These cascading disruptions illustrate how dysbiosis transforms a supportive ecosystem into a barrier to nutrient uptake. To truly grasp its impact, however, we need precise tools to measure both the quantitative shifts and qualitative functions of the gut microbiome.

5. Gut Microbiome Estimation: Quantification and Qualification Approaches

5.1. Estimation Concept in Gut Microbiome Research

Over the last two decades, new methods of “measuring” the human gut microbiome have revolutionized the field. Measurement of the microbiome is not simply counting microbes. It is a two-part process: first, how many microbes are there, and second, what kinds of microbes are there and what are they doing. Counting microbes tells us how many and naming them tells us who they are and what they are doing. Both are necessary to understand how microbes are involved in nutrient uptake. For instance, Clostridium scindens exemplifies why functional activity matters beyond abundance, it transforms primary into secondary bile acids, thereby influencing lipid absorption and host signaling. [56,72,91].

5.2. Measuring the Gut Microbiome

5.2.1. Relative Abundance by Sequencing

Traditional approaches, such as 16S rRNA gene amplicon sequencing and shotgun metagenomics, remain in widespread use for large-scale cohorts [123]. These technologies have provided insightful data on how the ratio of Firmicutes to Bacteroidetes varies in obesity or malnutrition, and how the loss of taxa, such as Faecalibacterium prausnitzii, predicts impaired butyrate production [64]. However, both approaches yield compositional data; a relative increase in Proteobacteria may be caused by a reduction in Firmicutes, without actual growth of Proteobacteria themselves. Sequencing bias and between-method variation are still limitations that researchers need to circumvent. Because these sequencing methods normalize read counts to total DNA, they reflect each taxon’s proportion rather than absolute cell numbers; a rise in one group necessarily lowers the relative share of others even without true growth.

5.2.2. Absolute Quantification

In order to circumvent this, methods enabling absolute quantitation are increasingly being targeted. Quantitative PCR (qPCR) of 16S rRNA genes or functional markers provides copy number estimates of specific organisms or pathways, e.g., tracking Oxalobacter formigenes abundance in calcium oxalate stone risk studies [78]. Flow cytometry combined with Fluorescence in situ hybridization (FISH) provides actual bacterial counts and can differentiate live from dead cells, an important distinction when linking microbiome biomass to metabolite production [124]. Even the less complex proxies, e.g., DNA yield/gram stool, are associated with overall biomass and have been correlated with caloric extraction efficiency in undernutrition [125]. Germ-free mouse experiments and pioneering microbiota transplant experiments also highlight how directly alterations in microbial abundance and composition affect nutrient absorption and host metabolism [9,126,127,128].

5.2.3. Advanced and Emerging Quantification Methods

Developments in the recent past are allowing quantitation to become more vigorous. Spike-in standards in sequence workflows enable conversion of relative read countsNovel strategies are making it easier to count microbes accurately. The inclusion of standard DNA at known amounts during sequencing enables the conversion of relative numbers to actual counts with fewer errors [129]. Digital droplet PCR (ddPCR) is a more sensitive and reproducible method of detecting rare but important microbes, e.g., O. formigenes or Desulfovibrio piger [130,131,132]. Such improvements pertain to the exploration of nutrient absorption because slight variation within rare microbes can have a profound influence on health. For example, F. prausnitzii strains vary in their ability to produce butyrate or anti-inflammatory metabolites [133]. Shotgun metagenomics and long-read sequencing now provide the resolution to distinguish between beneficial commensals and closely related pathobionts [134,135].

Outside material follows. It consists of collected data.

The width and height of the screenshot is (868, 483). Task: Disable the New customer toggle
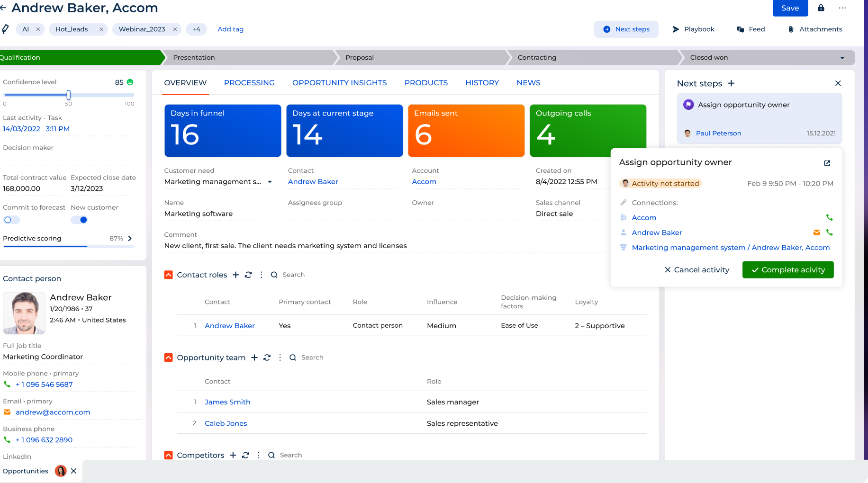[79, 220]
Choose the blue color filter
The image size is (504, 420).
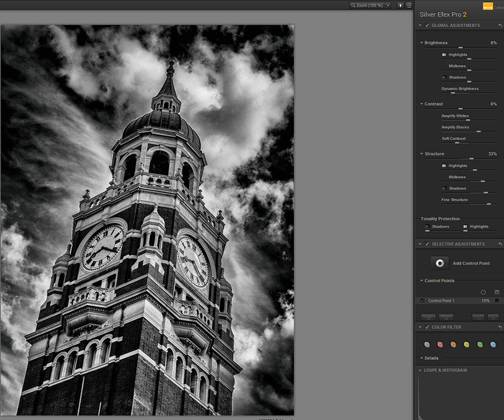[493, 345]
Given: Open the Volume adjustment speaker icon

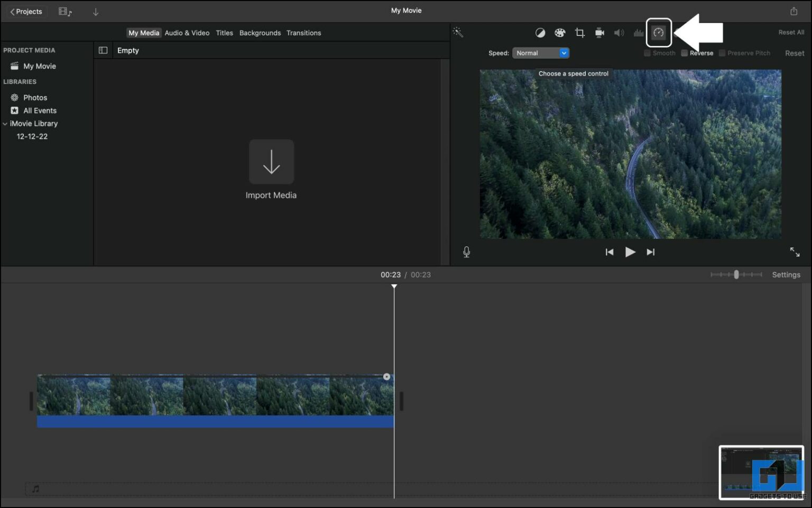Looking at the screenshot, I should click(619, 32).
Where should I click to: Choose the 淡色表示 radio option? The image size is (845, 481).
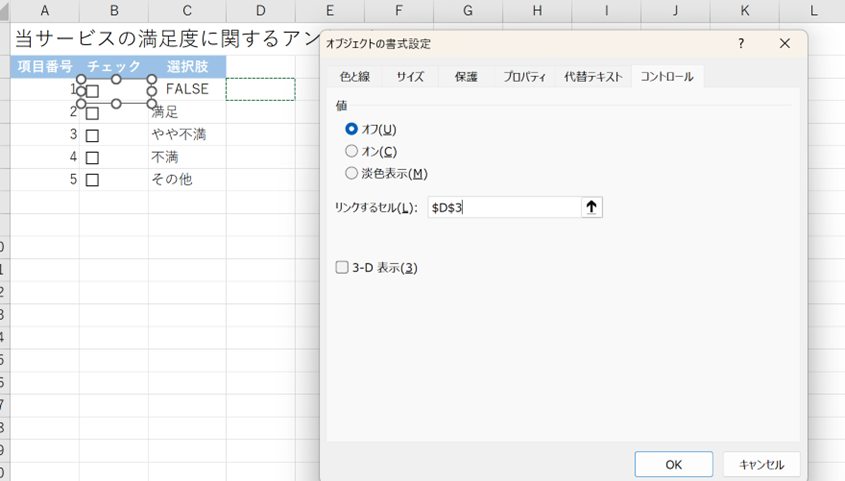point(351,173)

5.2.4. Functional Qualification

Predictive bioinformatics tools [PICRUSt2, HUMAnN, Tax4Fun] also infer the metabolic potential contained within metagenomic data [136,137]. However, the ultimate breakthrough is achieved with direct functional assays. Metatranscriptomics defines gene expression in vivo and thus whether polysaccharide utilization (PULs) or butyrate synthesis pathways are being actively transcribed in response to dietary fibers [138]. Metaproteomics identifies actual enzymes being present, i.e., butyryl-CoA:acetate CoA-transferase or BaiB (bile acid CoA ligase), thus establishing functional capacity at the protein level [139]. It is important to note that such predictions reflect the metabolic potential of the community based on gene content and may not equate to actual in situ gene expression or enzymatic activity.

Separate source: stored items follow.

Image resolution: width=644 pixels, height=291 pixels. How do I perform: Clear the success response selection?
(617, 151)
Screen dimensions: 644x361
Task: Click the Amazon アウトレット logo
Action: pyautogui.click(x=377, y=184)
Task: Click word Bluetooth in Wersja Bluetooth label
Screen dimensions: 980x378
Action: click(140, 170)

5.2.5. Metabolic Qualification

Ultimately, the most direct evidence of function comes from metabolites. Metabolomic analyses employing GC–MS, LC–MS, and NMR provide comprehensive profiles of SCFAs, secondary bile acids, indoles, and vitamins, directly linking microbial activity to nutrient metabolism [140]. Stable isotope tracing [fluxomics] adds a causal element: by feeding 13C-labeled starch or 15N-labeled proteins, one can trace carbon and nitrogen flux into microbial fermentation end-products and track how this feed into host metabolic pools [141,142]. This has been particularly powerful in demonstrating how resistant starch supplementation alters butyrate flux, or how tryptophan catabolism partitions between host serotonin synthesis and microbial indole pathways.

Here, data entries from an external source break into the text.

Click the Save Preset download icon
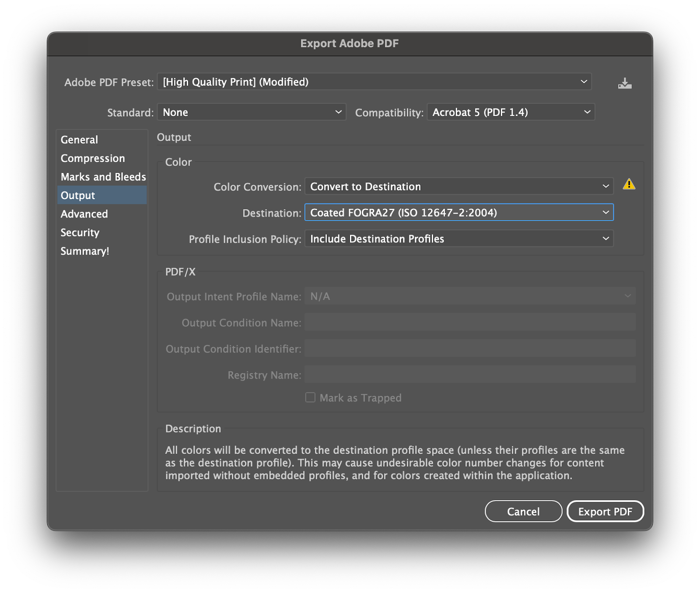Viewport: 700px width, 593px height. click(624, 83)
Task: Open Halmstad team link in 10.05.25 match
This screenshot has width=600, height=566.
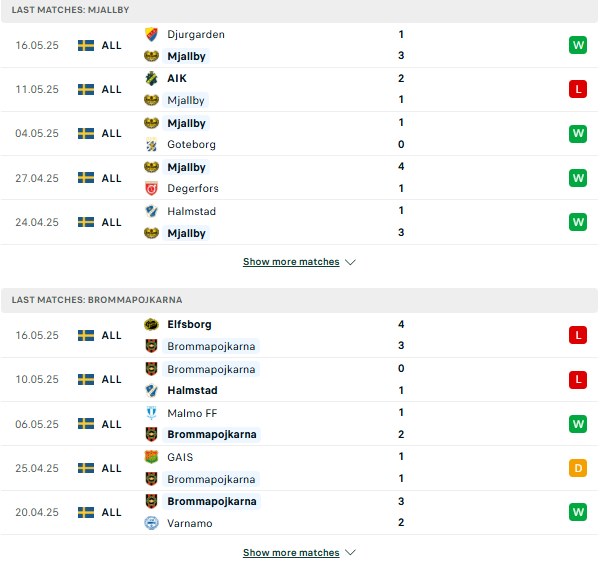Action: tap(192, 390)
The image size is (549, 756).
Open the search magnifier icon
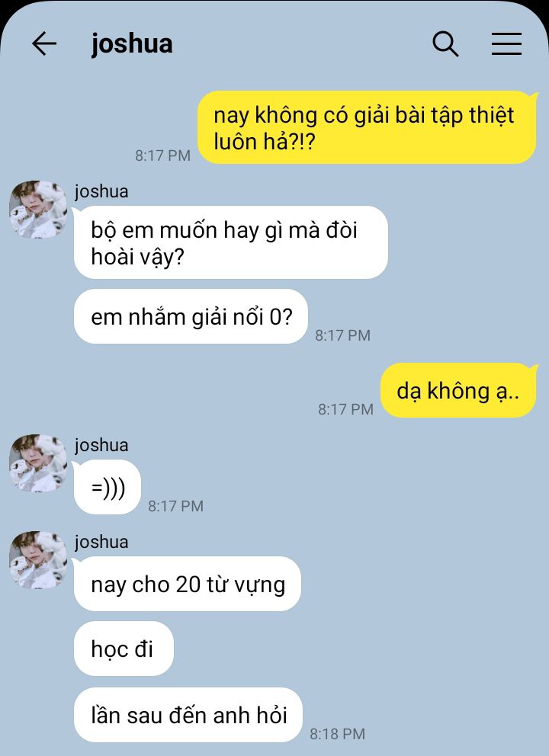tap(445, 44)
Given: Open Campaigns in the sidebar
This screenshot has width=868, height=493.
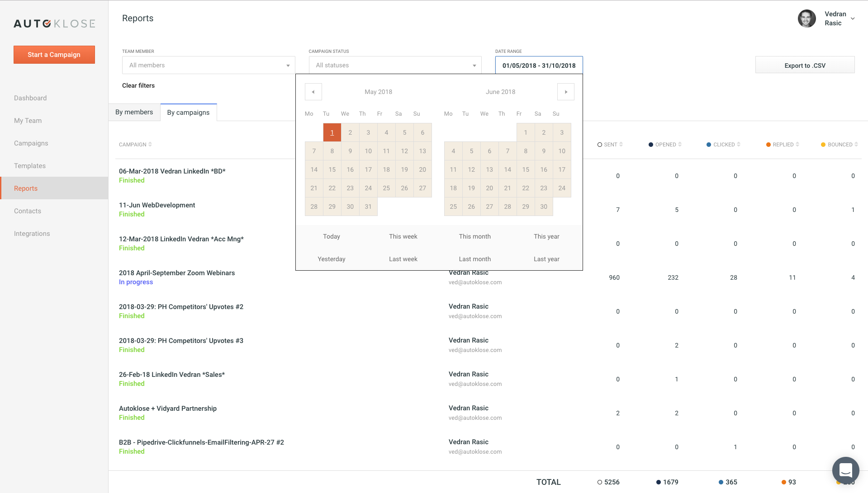Looking at the screenshot, I should point(31,143).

5.3. Integrating Quantification and Qualification

The biggest challenge ahead for microbiome science is the integration of various types of data. By combining information on the microbes that are present, the genes that they are expressing, the proteins that they are producing, and the chemicals that they are creating, scientists can see how alterations in the microbiome lead to changes in health. It is a means of moving from pattern watching to actually viewing how things function.
Artificial intelligence (AI) is now being used to integrate heterogeneous microbiome data, enabling the creation of personalized models that predict how an individual’s microbiome will respond to different diets [143]. As these instruments become more refined, doctors will not only be able to diagnose gut-related disorders but also predict nutrient deficiencies and prescribe targeted therapies with greater accuracy. Moreover, integrating interactomics approaches which map protein–protein, metabolite microbe, and host-microbiota interaction networks—can enhance AI-driven predictions by revealing mechanistic links between microbial activity and host physiology [144].
The next table [Table 3] outlines major methods of microbiome estimation, the resolution afforded, their applications to nutrient metabolism, and their main limitations.

6. Future Scope and Market Value

The future of gut-restoring therapeutics is moving towards personalized, precision-based therapeutics, including engineered probiotics, synbiotics, and postbiotics that are designed to restore or augment individual microbial activities. Clinicians will increasingly depend on AI-powered platforms not only for the diagnosis of dysbiosis but also for the prediction of nutritional deficiencies and designing interventions based on each person’s microbiome.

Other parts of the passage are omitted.